V. Among the older Final Fantasy games, this is the only one that holds up relatively well today, thanks to its innovative mix-and-match job system. When your white mage isn't healing the party, why not have her crush monsters with her bare hands? Or make a thief who can use magic to bend time and space? Or turn someone into a dual-wielding rapid-fire spellblade monstrosity and create some real carnage?
VII. One word: Materia. The first game since Final Fantasy II to give you real freedom in building your characters your way, without the restrictions of FFV's job system (there aren't many, but they're there). The graphics didn't age very well (Lego Final Fantasy, anyone?) but that doesn't really hurt the rest of the game much.

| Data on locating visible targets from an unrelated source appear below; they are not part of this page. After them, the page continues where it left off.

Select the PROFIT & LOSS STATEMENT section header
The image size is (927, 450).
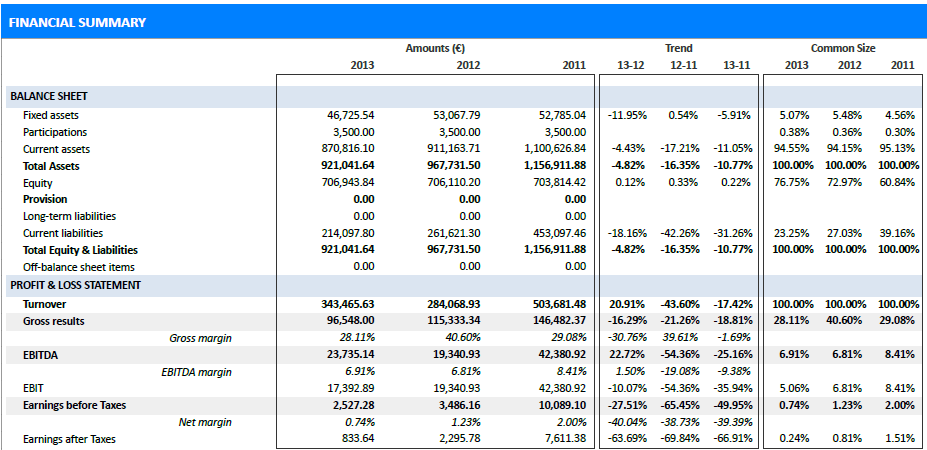75,285
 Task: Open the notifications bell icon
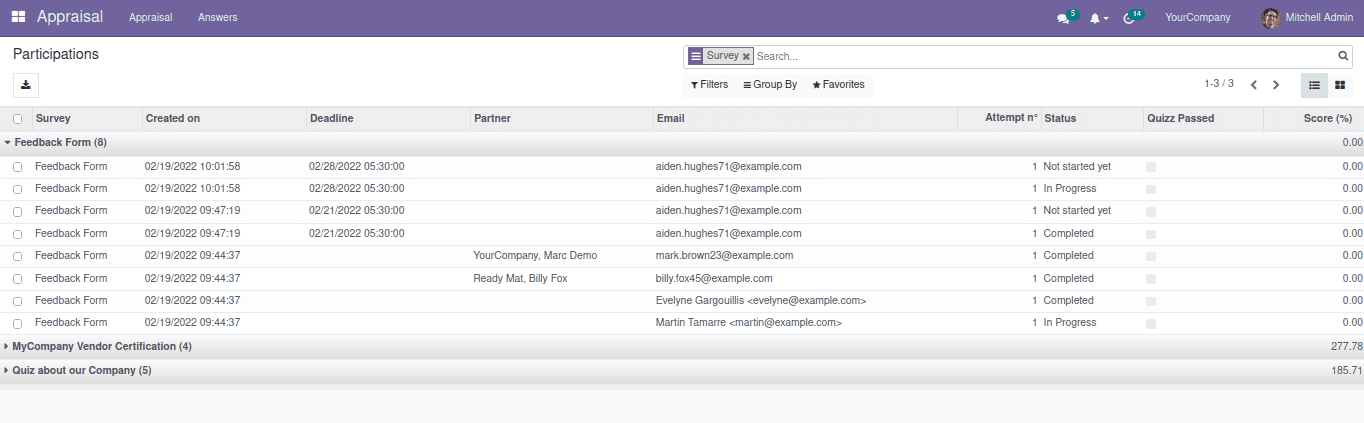pyautogui.click(x=1096, y=18)
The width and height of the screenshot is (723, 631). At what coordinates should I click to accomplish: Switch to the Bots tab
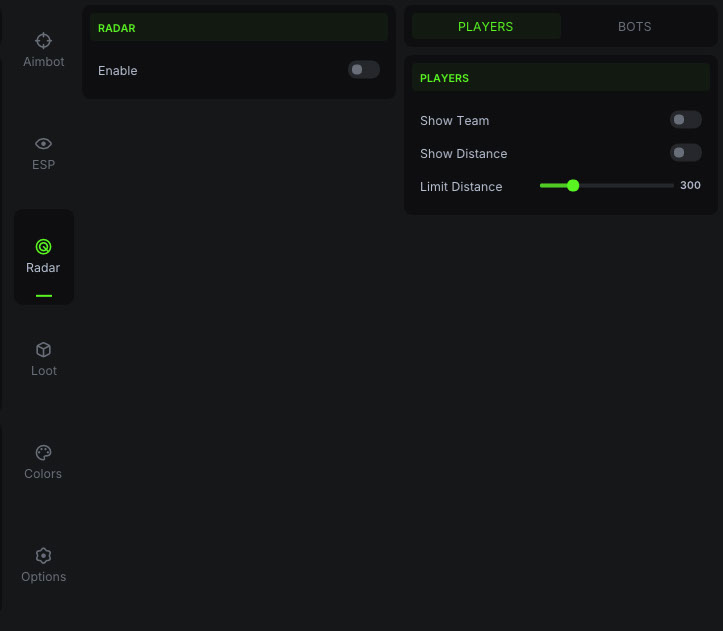[634, 27]
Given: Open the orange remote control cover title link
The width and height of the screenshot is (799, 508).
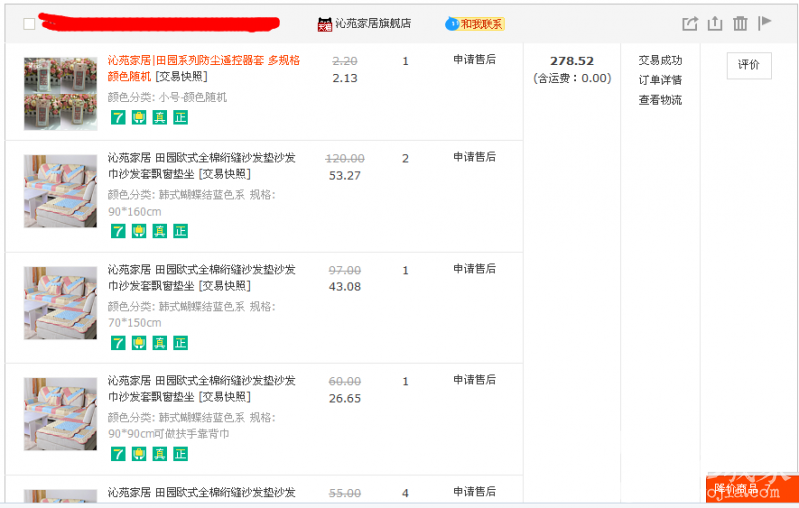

VIII. Even more generous than FFVII in terms of character customization, this is arguably the single most customizable collection of characters in the series. Using the junction system, you can individually adjust every stat for each character, and decide exactly what kinds of skills and abilities you want them to have. Also, the card minigame by itself is actually more fun than Final Fantasy IV in its entirety. People complain that it's too easy to make broken characters, but to me that's more a matter of self-control than a problem with the game itself. If you destroy the game's difficulty/fun with your super junctions, you only have yourself to blame.
X. This is the first time I'm going to mention story, because IMO this is the first time in the list that a Final Fantasy has had a story worth mentioning. The fact that the characters have voices and facial expressions and body language just make the whole experience that much more engaging. The sphere grid starts out a little restrictive, but that goes away fast, opening up customization greatly. Also, the new battle system finally gets away from that tired old ATB gauge, letting you plan out your battles several moves in advance (which can save your life in a couple of the really tough boss fights). Some people complain that the game is too linear. To these people I say all FF games are linear; this one just does a worse job of hiding it than the rest.

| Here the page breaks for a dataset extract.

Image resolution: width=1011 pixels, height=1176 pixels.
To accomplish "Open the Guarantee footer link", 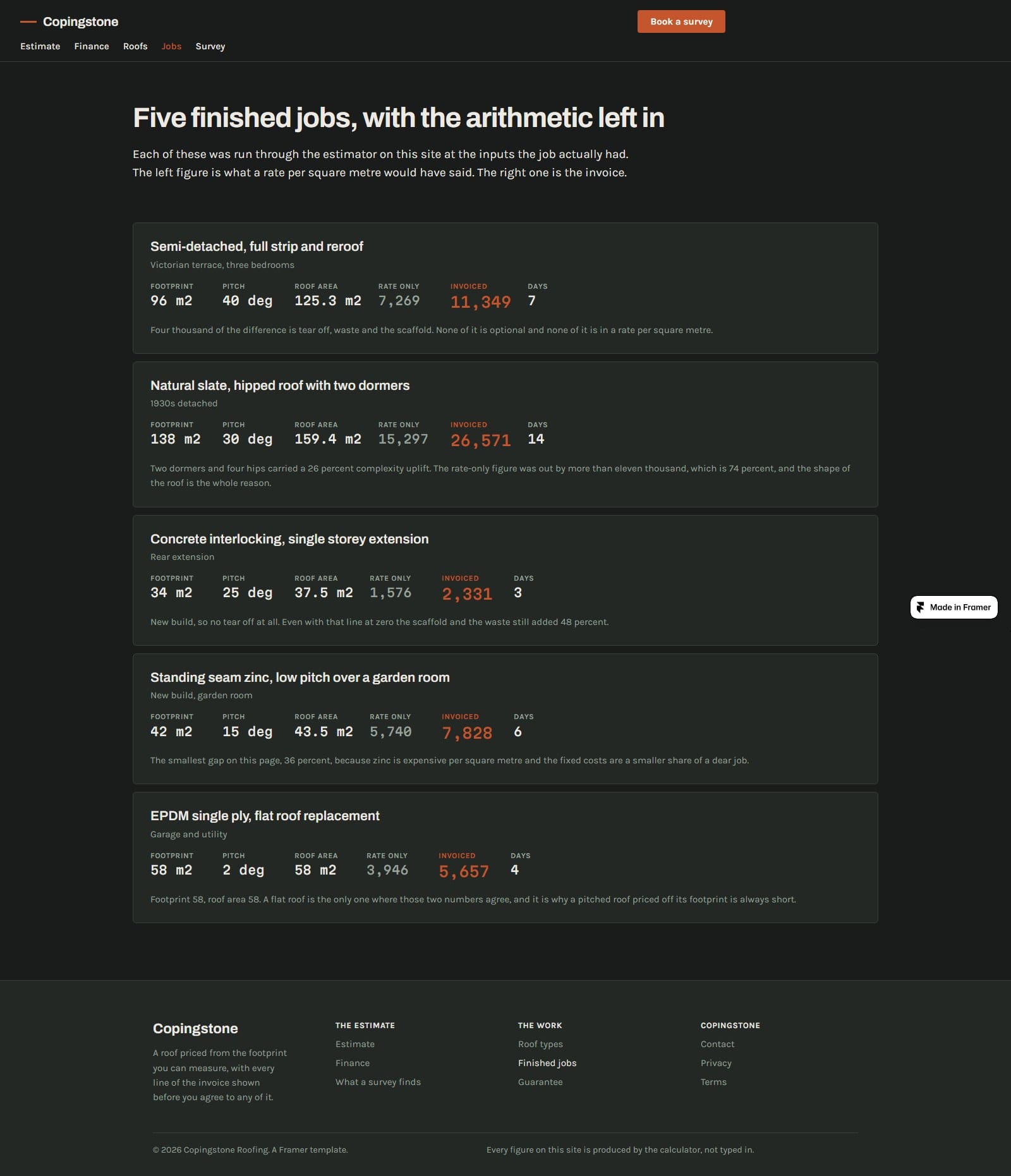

XII. No more random encounters. That alone is reason enough to put this game on top. Add to that a refreshingly different story (there's that word again), a truly interesting world brought to life by all the interesting little tidbits of information you pick up on your travels (read the bestiary if you don't believe me), a gambit system that takes the tediousness out of grinding without taking the fun out of battles in general, monster hunting for that extra bit of challenge, and a fair amount of character customization via gambits and the license grid, and you've got yourself one fine game.
And that's all. I can't rank Final Fantasy XI because I haven't played it. Ditto for Final Fantasy XIII. I suppose if I wanted to, I could include X-2 somewhere (probably right before FFX), but since it technically isn't part of the main series I left it out. Anyway, if you took the time to read all this, you are a more patient person than I am. If not, then this is for you:
tl;dr version: (worst) IV < I < II < III < VI < IX < V < VII < VIII < X < XII (best); XI and XIII = no comment
Feel free to agree with everything I just said. Or, if you really think you must, go ahead and tell me why I'm wrong/crazy/a terrible person for liking a game you hate/hating a game you like/crushing you beneath a towering wall of text. Heck, even let me know if you think that Final Fantasy is bad and that I should feel bad for liking it. Or don't. It's up to you.